◆ TRY IT: A word-for-word copy of the entries below is required.

◆ INFORMATION SUPPLIED:
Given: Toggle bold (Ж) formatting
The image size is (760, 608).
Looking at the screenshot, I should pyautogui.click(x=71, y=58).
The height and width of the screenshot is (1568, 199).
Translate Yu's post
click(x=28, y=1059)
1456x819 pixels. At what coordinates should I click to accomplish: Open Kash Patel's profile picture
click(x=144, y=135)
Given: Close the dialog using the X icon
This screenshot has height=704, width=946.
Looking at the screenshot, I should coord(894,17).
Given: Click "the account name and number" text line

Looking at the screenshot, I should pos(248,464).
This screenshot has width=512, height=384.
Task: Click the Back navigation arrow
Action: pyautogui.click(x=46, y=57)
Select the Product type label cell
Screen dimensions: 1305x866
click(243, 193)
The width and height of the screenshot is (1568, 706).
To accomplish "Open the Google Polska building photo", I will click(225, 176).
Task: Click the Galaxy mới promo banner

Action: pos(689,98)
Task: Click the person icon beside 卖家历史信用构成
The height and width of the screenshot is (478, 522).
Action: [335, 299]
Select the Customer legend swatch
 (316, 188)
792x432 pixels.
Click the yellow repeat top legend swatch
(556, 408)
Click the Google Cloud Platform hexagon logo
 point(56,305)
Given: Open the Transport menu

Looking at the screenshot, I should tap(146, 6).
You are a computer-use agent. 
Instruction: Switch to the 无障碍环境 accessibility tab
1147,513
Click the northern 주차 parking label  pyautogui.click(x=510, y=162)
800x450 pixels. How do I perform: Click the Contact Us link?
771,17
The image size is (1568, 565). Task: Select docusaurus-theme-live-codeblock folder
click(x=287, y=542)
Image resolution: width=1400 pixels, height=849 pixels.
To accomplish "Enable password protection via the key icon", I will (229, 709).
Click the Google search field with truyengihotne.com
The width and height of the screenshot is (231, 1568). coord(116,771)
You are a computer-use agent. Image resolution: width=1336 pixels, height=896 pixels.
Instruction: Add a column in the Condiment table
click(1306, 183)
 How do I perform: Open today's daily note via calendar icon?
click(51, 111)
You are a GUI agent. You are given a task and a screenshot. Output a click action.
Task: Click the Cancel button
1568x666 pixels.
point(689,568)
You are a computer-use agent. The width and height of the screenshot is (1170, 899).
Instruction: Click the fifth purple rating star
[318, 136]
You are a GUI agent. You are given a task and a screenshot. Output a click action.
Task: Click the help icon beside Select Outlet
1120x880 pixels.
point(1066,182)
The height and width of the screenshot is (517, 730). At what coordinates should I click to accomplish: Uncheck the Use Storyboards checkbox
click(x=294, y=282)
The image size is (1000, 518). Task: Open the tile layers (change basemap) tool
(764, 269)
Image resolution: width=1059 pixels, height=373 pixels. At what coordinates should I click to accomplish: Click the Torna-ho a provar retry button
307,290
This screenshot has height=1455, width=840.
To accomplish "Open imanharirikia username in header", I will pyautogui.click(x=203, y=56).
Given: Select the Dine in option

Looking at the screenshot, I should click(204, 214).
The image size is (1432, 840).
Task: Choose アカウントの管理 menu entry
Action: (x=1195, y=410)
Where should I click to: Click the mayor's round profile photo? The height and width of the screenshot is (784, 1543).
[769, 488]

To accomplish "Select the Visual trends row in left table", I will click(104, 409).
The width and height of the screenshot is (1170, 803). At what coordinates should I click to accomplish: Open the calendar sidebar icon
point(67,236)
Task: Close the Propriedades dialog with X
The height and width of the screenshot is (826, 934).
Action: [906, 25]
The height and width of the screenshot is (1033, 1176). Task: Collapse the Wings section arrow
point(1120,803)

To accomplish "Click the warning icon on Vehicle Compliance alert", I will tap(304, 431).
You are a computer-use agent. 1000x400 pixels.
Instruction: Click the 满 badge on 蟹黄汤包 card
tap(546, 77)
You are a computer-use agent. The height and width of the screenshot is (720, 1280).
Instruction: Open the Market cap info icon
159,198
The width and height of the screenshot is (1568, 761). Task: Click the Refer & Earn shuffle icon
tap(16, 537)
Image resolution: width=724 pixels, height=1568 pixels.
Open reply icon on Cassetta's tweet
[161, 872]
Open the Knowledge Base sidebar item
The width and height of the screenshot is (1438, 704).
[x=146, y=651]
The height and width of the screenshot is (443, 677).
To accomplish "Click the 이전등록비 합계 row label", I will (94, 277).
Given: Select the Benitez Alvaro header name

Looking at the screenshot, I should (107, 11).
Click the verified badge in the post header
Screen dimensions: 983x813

◆ EXERCISE SOLUTION:
Given: Toggle bold (Ж) formatting
The image size is (760, 608).
Looking at the screenshot, I should pyautogui.click(x=71, y=58).
The height and width of the screenshot is (1568, 199).
Translate Yu's post
click(x=28, y=1059)
1456x819 pixels. At what coordinates should I click to accomplish: Open Kash Patel's profile picture
click(x=144, y=135)
Given: Close the dialog using the X icon
This screenshot has height=704, width=946.
Looking at the screenshot, I should coord(894,17).
Given: Click "the account name and number" text line

Looking at the screenshot, I should pos(248,464).
This screenshot has width=512, height=384.
Task: Click the Back navigation arrow
Action: pyautogui.click(x=46, y=57)
Select the Product type label cell
Screen dimensions: 1305x866
click(243, 193)
The width and height of the screenshot is (1568, 706).
To accomplish "Open the Google Polska building photo", I will click(225, 176).
Task: Click the Galaxy mới promo banner

Action: pos(689,98)
Task: Click the person icon beside 卖家历史信用构成
The height and width of the screenshot is (478, 522).
Action: [335, 299]
Select the Customer legend swatch
 (316, 188)
792x432 pixels.
Click the yellow repeat top legend swatch
(556, 408)
Click the Google Cloud Platform hexagon logo
 point(56,305)
Given: Open the Transport menu

Looking at the screenshot, I should tap(146, 6).
You are a computer-use agent. 
Instruction: Switch to the 无障碍环境 accessibility tab
1147,513
Click the northern 주차 parking label  pyautogui.click(x=510, y=162)
800x450 pixels. How do I perform: Click the Contact Us link?
771,17
The image size is (1568, 565). Task: Select docusaurus-theme-live-codeblock folder
click(x=287, y=542)
Image resolution: width=1400 pixels, height=849 pixels.
To accomplish "Enable password protection via the key icon", I will (229, 709).
Click the Google search field with truyengihotne.com
The width and height of the screenshot is (231, 1568). coord(116,771)
You are a computer-use agent. Image resolution: width=1336 pixels, height=896 pixels.
Instruction: Add a column in the Condiment table
click(1306, 183)
 How do I perform: Open today's daily note via calendar icon?
click(51, 111)
You are a GUI agent. You are given a task and a screenshot. Output a click action.
Task: Click the Cancel button
1568x666 pixels.
point(689,568)
You are a computer-use agent. The width and height of the screenshot is (1170, 899).
Instruction: Click the fifth purple rating star
[318, 136]
You are a GUI agent. You are given a task and a screenshot. Output a click action.
Task: Click the help icon beside Select Outlet
1120x880 pixels.
point(1066,182)
The height and width of the screenshot is (517, 730). At what coordinates should I click to accomplish: Uncheck the Use Storyboards checkbox
click(x=294, y=282)
The image size is (1000, 518). Task: Open the tile layers (change basemap) tool
(764, 269)
Image resolution: width=1059 pixels, height=373 pixels. At what coordinates should I click to accomplish: Click the Torna-ho a provar retry button
307,290
This screenshot has height=1455, width=840.
To accomplish "Open imanharirikia username in header", I will pyautogui.click(x=203, y=56).
Given: Select the Dine in option

Looking at the screenshot, I should click(204, 214).
The image size is (1432, 840).
Task: Choose アカウントの管理 menu entry
Action: (x=1195, y=410)
Where should I click to: Click the mayor's round profile photo? The height and width of the screenshot is (784, 1543).
[769, 488]

To accomplish "Select the Visual trends row in left table", I will click(104, 409).
The width and height of the screenshot is (1170, 803). At what coordinates should I click to accomplish: Open the calendar sidebar icon
point(67,236)
Task: Close the Propriedades dialog with X
The height and width of the screenshot is (826, 934).
Action: [906, 25]
The height and width of the screenshot is (1033, 1176). Task: Collapse the Wings section arrow
point(1120,803)

To accomplish "Click the warning icon on Vehicle Compliance alert", I will tap(304, 431).
You are a computer-use agent. 1000x400 pixels.
Instruction: Click the 满 badge on 蟹黄汤包 card
tap(546, 77)
You are a computer-use agent. The height and width of the screenshot is (720, 1280).
Instruction: Open the Market cap info icon
159,198
The width and height of the screenshot is (1568, 761). Task: Click the Refer & Earn shuffle icon
tap(16, 537)
Image resolution: width=724 pixels, height=1568 pixels.
Open reply icon on Cassetta's tweet
[161, 872]
Open the Knowledge Base sidebar item
The width and height of the screenshot is (1438, 704).
[x=146, y=651]
The height and width of the screenshot is (443, 677).
To accomplish "Click the 이전등록비 합계 row label", I will (94, 277).
Given: Select the Benitez Alvaro header name

Looking at the screenshot, I should (107, 11).
Click the verified badge in the post header
Screen dimensions: 983x813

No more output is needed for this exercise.